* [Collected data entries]
━━━

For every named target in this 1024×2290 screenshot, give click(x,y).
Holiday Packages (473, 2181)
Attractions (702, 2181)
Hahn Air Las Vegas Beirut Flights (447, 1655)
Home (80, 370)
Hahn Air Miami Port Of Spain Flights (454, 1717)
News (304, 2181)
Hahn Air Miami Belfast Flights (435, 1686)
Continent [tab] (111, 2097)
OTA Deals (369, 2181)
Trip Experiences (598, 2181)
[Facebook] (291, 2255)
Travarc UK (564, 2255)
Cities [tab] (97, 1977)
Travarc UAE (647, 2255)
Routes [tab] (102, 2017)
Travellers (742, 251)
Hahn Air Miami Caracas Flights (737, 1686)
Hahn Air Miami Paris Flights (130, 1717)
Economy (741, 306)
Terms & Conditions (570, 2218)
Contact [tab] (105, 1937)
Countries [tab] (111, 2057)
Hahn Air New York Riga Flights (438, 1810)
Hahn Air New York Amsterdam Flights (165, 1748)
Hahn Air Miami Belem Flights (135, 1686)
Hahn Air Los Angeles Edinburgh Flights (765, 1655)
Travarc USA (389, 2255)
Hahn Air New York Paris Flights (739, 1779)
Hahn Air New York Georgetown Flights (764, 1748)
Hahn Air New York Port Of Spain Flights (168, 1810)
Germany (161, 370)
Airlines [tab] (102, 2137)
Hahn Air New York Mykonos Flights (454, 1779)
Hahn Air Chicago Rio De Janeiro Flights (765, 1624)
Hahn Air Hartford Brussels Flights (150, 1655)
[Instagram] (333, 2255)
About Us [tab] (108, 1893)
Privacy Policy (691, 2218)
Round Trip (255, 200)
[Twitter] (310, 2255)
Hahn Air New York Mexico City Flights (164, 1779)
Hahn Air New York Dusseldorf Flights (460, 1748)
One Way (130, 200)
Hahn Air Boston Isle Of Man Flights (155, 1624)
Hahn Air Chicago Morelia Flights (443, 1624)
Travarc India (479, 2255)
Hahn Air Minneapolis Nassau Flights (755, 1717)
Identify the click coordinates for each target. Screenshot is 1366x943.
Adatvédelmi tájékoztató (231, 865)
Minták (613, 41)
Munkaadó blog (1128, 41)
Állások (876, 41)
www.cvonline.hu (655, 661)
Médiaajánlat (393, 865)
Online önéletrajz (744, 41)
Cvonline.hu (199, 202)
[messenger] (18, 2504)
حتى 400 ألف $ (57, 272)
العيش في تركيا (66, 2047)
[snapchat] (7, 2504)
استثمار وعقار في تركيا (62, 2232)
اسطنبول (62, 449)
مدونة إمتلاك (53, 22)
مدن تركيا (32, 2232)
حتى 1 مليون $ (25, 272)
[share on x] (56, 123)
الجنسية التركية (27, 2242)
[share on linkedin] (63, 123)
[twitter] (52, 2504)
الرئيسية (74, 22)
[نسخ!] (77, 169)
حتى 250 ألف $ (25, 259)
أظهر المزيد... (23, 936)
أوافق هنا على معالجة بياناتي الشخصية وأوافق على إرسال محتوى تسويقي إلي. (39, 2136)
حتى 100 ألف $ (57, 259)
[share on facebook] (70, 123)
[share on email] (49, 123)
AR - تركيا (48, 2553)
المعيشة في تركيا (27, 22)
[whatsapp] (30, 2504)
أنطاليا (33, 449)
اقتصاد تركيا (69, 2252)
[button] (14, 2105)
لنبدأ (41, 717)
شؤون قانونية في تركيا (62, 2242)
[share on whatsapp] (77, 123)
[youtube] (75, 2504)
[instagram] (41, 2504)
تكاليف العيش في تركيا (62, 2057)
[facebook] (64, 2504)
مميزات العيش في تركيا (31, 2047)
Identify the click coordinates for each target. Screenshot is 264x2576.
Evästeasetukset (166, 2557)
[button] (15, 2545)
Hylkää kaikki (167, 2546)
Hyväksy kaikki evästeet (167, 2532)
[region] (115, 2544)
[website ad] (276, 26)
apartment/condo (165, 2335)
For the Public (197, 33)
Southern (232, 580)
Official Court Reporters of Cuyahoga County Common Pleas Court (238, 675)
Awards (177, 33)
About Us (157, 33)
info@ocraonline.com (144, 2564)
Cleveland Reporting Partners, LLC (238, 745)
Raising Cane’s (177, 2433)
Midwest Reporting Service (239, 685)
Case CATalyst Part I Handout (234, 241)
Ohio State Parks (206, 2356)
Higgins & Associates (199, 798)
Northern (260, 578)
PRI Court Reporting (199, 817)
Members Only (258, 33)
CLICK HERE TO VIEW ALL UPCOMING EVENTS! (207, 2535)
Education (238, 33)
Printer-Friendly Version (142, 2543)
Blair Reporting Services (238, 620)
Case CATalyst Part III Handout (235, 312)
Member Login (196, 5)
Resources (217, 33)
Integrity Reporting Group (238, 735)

━━━

* [TASK DETAILS] Please reproduce every line shown above, exactly as written.

* [SOLUTION BELOW]
For every named target in this 1024×2290 screenshot, give click(x,y).
Holiday Packages (473, 2181)
Attractions (702, 2181)
Hahn Air Las Vegas Beirut Flights (447, 1655)
Home (80, 370)
Hahn Air Miami Port Of Spain Flights (454, 1717)
News (304, 2181)
Hahn Air Miami Belfast Flights (435, 1686)
Continent [tab] (111, 2097)
OTA Deals (369, 2181)
Trip Experiences (598, 2181)
[Facebook] (291, 2255)
Travarc UK (564, 2255)
Cities [tab] (97, 1977)
Travarc UAE (647, 2255)
Routes [tab] (102, 2017)
Travellers (742, 251)
Hahn Air Miami Caracas Flights (737, 1686)
Hahn Air Miami Paris Flights (130, 1717)
Economy (741, 306)
Terms & Conditions (570, 2218)
Contact [tab] (105, 1937)
Countries [tab] (111, 2057)
Hahn Air New York Riga Flights (438, 1810)
Hahn Air New York Amsterdam Flights (165, 1748)
Hahn Air Miami Belem Flights (135, 1686)
Hahn Air Los Angeles Edinburgh Flights (765, 1655)
Travarc USA (389, 2255)
Hahn Air New York Paris Flights (739, 1779)
Hahn Air New York Georgetown Flights (764, 1748)
Hahn Air New York Port Of Spain Flights (168, 1810)
Germany (161, 370)
Airlines [tab] (102, 2137)
Hahn Air New York Mykonos Flights (454, 1779)
Hahn Air Chicago Rio De Janeiro Flights (765, 1624)
Hahn Air Hartford Brussels Flights (150, 1655)
[Instagram] (333, 2255)
About Us [tab] (108, 1893)
Privacy Policy (691, 2218)
Round Trip (255, 200)
[Twitter] (310, 2255)
Hahn Air New York Mexico City Flights (164, 1779)
Hahn Air New York Dusseldorf Flights (460, 1748)
One Way (130, 200)
Hahn Air Boston Isle Of Man Flights (155, 1624)
Hahn Air Chicago Morelia Flights (443, 1624)
Travarc India (479, 2255)
Hahn Air Minneapolis Nassau Flights (755, 1717)
Identify the click coordinates for each target. Screenshot is 1366x943.
Adatvédelmi tájékoztató (231, 865)
Minták (613, 41)
Munkaadó blog (1128, 41)
Állások (876, 41)
www.cvonline.hu (655, 661)
Médiaajánlat (393, 865)
Online önéletrajz (744, 41)
Cvonline.hu (199, 202)
[messenger] (18, 2504)
حتى 400 ألف $ (57, 272)
العيش في تركيا (66, 2047)
[snapchat] (7, 2504)
استثمار وعقار في تركيا (62, 2232)
اسطنبول (62, 449)
مدونة إمتلاك (53, 22)
مدن تركيا (32, 2232)
حتى 1 مليون $ (25, 272)
[share on x] (56, 123)
الجنسية التركية (27, 2242)
[share on linkedin] (63, 123)
[twitter] (52, 2504)
الرئيسية (74, 22)
[نسخ!] (77, 169)
حتى 250 ألف $ (25, 259)
أظهر المزيد... (23, 936)
أوافق هنا على معالجة بياناتي الشخصية وأوافق على إرسال محتوى تسويقي إلي. (39, 2136)
حتى 100 ألف $ (57, 259)
[share on facebook] (70, 123)
[share on email] (49, 123)
AR - تركيا (48, 2553)
المعيشة في تركيا (27, 22)
[whatsapp] (30, 2504)
أنطاليا (33, 449)
اقتصاد تركيا (69, 2252)
[button] (14, 2105)
لنبدأ (41, 717)
شؤون قانونية في تركيا (62, 2242)
[share on whatsapp] (77, 123)
[youtube] (75, 2504)
[instagram] (41, 2504)
تكاليف العيش في تركيا (62, 2057)
[facebook] (64, 2504)
مميزات العيش في تركيا (31, 2047)
Identify the click coordinates for each target. Screenshot is 264x2576.
Evästeasetukset (166, 2557)
[button] (15, 2545)
Hylkää kaikki (167, 2546)
Hyväksy kaikki evästeet (167, 2532)
[region] (115, 2544)
[website ad] (276, 26)
apartment/condo (165, 2335)
For the Public (197, 33)
Southern (232, 580)
Official Court Reporters of Cuyahoga County Common Pleas Court (238, 675)
Awards (177, 33)
About Us (157, 33)
info@ocraonline.com (144, 2564)
Cleveland Reporting Partners, LLC (238, 745)
Raising Cane’s (177, 2433)
Midwest Reporting Service (239, 685)
Case CATalyst Part I Handout (234, 241)
Ohio State Parks (206, 2356)
Higgins & Associates (199, 798)
Northern (260, 578)
PRI Court Reporting (199, 817)
Members Only (258, 33)
CLICK HERE TO VIEW ALL UPCOMING EVENTS! (207, 2535)
Education (238, 33)
Printer-Friendly Version (142, 2543)
Blair Reporting Services (238, 620)
Case CATalyst Part III Handout (235, 312)
Member Login (196, 5)
Resources (217, 33)
Integrity Reporting Group (238, 735)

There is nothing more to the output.